[start]

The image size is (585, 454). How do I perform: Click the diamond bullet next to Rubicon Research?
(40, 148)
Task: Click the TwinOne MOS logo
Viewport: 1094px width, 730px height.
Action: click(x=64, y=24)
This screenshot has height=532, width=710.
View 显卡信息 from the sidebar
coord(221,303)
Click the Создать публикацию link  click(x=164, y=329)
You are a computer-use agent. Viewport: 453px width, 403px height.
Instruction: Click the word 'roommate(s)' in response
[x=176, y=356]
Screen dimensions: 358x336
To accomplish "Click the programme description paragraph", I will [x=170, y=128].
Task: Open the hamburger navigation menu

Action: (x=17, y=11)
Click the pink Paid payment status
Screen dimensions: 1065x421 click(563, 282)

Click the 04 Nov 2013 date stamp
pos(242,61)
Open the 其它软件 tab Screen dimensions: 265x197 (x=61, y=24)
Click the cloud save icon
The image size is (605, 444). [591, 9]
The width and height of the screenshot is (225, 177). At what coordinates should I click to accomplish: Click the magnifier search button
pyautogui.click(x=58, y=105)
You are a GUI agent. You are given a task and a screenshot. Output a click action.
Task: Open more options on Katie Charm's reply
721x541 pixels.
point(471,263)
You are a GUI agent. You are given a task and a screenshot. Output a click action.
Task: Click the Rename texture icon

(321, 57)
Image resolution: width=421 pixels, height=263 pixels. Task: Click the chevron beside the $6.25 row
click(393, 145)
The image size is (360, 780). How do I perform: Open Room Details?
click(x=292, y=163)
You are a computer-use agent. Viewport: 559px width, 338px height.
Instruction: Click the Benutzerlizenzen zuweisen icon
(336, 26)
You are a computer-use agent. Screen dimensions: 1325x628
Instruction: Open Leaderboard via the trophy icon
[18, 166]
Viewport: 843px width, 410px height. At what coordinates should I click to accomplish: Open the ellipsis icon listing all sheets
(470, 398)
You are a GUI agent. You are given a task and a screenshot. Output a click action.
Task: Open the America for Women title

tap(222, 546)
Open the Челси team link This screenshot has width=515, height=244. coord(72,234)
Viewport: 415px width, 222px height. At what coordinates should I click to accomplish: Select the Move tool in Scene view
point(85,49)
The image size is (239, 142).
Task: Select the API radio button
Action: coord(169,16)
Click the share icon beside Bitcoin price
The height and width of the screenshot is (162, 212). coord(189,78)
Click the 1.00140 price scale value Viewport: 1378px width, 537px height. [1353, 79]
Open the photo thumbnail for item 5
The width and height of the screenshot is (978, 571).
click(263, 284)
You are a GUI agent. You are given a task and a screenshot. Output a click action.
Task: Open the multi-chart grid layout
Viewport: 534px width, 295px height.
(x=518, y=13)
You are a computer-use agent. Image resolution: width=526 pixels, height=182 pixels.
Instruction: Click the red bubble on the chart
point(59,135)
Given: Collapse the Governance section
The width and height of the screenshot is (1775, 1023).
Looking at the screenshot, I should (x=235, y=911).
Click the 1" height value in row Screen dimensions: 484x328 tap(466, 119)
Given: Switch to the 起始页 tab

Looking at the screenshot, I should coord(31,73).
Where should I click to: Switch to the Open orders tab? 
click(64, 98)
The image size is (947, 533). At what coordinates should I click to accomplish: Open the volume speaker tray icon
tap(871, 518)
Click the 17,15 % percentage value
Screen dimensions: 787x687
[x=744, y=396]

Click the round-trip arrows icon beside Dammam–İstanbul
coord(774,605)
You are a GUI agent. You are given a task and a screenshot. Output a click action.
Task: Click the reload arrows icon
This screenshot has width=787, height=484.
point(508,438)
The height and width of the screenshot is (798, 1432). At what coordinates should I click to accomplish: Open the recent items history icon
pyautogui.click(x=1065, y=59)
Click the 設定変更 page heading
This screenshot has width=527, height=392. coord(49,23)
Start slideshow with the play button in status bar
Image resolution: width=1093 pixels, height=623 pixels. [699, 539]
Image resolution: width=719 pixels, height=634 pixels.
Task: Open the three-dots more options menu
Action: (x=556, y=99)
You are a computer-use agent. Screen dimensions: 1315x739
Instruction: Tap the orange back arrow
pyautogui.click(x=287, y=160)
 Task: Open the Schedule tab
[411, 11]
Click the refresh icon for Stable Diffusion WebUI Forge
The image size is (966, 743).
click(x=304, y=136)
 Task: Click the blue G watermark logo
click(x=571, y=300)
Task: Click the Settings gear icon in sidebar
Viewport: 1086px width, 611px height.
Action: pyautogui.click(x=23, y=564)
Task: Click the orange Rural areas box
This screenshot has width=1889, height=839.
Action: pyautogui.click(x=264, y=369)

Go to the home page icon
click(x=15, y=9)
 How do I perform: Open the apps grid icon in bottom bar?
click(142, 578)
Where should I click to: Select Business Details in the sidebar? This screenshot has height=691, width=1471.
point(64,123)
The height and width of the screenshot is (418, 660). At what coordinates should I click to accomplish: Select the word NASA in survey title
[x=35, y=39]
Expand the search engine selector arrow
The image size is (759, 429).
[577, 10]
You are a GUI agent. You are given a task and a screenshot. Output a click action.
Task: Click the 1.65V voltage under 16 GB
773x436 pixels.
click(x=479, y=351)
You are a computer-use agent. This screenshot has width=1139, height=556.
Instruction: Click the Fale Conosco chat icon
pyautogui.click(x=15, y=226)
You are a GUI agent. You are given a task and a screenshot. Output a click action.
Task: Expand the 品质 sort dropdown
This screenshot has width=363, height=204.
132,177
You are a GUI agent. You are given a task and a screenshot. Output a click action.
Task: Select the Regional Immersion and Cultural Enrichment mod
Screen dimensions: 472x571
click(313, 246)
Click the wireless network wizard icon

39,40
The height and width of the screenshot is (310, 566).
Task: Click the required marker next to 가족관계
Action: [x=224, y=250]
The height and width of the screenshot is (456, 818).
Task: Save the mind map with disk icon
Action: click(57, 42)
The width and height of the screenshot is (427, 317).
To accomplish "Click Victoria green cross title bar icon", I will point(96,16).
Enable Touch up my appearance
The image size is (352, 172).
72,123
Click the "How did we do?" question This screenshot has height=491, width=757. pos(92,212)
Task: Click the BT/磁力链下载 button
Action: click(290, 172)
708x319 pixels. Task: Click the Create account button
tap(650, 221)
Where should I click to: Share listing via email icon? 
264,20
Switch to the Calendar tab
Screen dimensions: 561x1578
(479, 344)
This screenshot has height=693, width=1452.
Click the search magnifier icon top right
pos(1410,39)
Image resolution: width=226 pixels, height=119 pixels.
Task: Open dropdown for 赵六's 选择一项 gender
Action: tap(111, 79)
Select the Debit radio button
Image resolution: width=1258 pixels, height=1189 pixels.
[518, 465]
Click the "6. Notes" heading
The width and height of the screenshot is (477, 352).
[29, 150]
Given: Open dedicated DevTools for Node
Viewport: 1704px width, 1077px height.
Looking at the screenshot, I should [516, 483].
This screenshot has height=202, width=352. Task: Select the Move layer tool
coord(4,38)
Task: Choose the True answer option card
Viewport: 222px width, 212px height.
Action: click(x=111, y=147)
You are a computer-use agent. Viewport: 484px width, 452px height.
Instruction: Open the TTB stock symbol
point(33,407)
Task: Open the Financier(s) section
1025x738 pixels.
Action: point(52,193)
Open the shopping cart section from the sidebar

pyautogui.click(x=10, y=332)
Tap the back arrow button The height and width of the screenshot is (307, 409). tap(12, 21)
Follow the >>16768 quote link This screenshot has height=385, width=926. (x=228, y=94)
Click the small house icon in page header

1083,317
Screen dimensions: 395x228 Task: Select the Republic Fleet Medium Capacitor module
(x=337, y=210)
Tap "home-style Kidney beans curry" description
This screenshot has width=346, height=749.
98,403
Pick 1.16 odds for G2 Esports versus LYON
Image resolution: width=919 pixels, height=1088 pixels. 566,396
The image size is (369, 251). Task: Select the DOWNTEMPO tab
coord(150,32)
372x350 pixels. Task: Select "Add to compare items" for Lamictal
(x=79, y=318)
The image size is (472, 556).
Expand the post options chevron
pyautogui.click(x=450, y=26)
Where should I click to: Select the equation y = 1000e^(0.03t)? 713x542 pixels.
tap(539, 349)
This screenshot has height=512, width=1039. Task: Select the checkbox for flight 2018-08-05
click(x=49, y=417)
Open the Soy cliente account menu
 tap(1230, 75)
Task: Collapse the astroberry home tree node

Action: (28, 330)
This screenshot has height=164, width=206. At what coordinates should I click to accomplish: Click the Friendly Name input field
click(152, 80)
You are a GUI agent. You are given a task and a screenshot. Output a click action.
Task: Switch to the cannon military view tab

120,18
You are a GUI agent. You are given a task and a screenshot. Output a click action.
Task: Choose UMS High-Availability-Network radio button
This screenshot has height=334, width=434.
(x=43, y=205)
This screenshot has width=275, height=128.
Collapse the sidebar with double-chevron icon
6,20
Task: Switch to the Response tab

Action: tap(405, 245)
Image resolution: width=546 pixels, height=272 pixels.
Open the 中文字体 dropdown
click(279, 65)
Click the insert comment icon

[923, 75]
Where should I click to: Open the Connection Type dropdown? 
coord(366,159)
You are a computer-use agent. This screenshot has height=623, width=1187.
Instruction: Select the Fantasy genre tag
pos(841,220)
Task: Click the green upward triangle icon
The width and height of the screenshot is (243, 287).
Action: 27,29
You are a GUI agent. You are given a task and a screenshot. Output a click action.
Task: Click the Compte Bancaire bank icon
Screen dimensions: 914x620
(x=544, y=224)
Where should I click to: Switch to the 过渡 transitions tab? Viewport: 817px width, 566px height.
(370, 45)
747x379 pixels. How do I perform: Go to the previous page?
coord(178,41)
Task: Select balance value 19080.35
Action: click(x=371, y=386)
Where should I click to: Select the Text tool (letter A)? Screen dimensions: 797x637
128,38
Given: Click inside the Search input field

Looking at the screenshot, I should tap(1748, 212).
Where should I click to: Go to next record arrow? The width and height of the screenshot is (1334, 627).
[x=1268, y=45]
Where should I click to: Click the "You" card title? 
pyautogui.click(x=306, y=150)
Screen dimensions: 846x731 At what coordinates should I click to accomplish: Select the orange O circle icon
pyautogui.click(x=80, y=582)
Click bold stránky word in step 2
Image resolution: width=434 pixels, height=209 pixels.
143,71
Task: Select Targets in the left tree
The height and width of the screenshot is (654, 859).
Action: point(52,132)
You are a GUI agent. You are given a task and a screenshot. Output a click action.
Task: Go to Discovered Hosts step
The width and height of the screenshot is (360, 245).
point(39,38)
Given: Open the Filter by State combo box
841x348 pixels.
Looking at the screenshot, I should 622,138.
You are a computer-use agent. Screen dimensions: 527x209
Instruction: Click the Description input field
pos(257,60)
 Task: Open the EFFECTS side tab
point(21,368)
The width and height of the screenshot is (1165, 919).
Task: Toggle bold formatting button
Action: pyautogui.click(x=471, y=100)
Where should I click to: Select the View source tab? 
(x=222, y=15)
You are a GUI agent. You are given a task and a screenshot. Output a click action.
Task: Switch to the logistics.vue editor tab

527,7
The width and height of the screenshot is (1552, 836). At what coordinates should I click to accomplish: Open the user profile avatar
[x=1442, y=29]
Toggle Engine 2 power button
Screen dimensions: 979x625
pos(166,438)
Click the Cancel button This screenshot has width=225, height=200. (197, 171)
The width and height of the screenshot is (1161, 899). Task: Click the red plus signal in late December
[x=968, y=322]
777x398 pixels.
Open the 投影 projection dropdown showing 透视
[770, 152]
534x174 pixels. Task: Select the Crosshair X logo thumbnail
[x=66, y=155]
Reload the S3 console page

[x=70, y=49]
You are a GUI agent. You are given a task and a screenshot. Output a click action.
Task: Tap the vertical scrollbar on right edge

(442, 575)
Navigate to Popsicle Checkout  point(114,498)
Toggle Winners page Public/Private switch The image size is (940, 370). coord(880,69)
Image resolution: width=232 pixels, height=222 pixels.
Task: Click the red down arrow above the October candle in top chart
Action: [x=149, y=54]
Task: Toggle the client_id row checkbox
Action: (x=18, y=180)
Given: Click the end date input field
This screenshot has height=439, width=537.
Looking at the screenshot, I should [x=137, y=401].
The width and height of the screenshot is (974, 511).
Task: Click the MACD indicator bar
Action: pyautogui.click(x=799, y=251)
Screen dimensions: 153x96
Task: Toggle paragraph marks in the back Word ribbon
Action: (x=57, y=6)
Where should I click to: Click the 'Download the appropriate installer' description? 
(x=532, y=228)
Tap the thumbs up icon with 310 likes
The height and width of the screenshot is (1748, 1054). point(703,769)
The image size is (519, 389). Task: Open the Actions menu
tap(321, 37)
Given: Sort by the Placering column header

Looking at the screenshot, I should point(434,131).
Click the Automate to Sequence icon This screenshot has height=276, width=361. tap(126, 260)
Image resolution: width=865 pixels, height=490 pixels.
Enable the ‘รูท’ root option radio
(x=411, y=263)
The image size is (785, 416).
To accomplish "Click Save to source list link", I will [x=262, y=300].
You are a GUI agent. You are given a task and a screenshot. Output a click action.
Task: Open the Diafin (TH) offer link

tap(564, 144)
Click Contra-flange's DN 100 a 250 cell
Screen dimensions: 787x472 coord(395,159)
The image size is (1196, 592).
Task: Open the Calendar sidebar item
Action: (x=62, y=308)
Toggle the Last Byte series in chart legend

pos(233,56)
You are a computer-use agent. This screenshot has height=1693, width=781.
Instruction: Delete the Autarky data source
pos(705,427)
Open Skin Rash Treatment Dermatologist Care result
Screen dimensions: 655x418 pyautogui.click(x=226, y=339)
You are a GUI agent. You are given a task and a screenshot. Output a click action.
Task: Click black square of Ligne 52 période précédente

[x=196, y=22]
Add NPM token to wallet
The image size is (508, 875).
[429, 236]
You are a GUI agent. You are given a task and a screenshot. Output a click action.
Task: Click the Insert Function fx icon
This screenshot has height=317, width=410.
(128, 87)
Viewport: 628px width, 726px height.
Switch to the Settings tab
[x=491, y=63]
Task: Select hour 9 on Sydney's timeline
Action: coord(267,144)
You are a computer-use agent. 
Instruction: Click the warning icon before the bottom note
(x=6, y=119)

[end]

◆ **What is being asked**:
Reproduce the lines from the one containing "Task: Open the EFFECTS side tab" through the one containing "(x=222, y=15)", including both of those lines.

◆ **Exercise result**:
 Task: Open the EFFECTS side tab
point(21,368)
The width and height of the screenshot is (1165, 919).
Task: Toggle bold formatting button
Action: pyautogui.click(x=471, y=100)
Where should I click to: Select the View source tab? 
(x=222, y=15)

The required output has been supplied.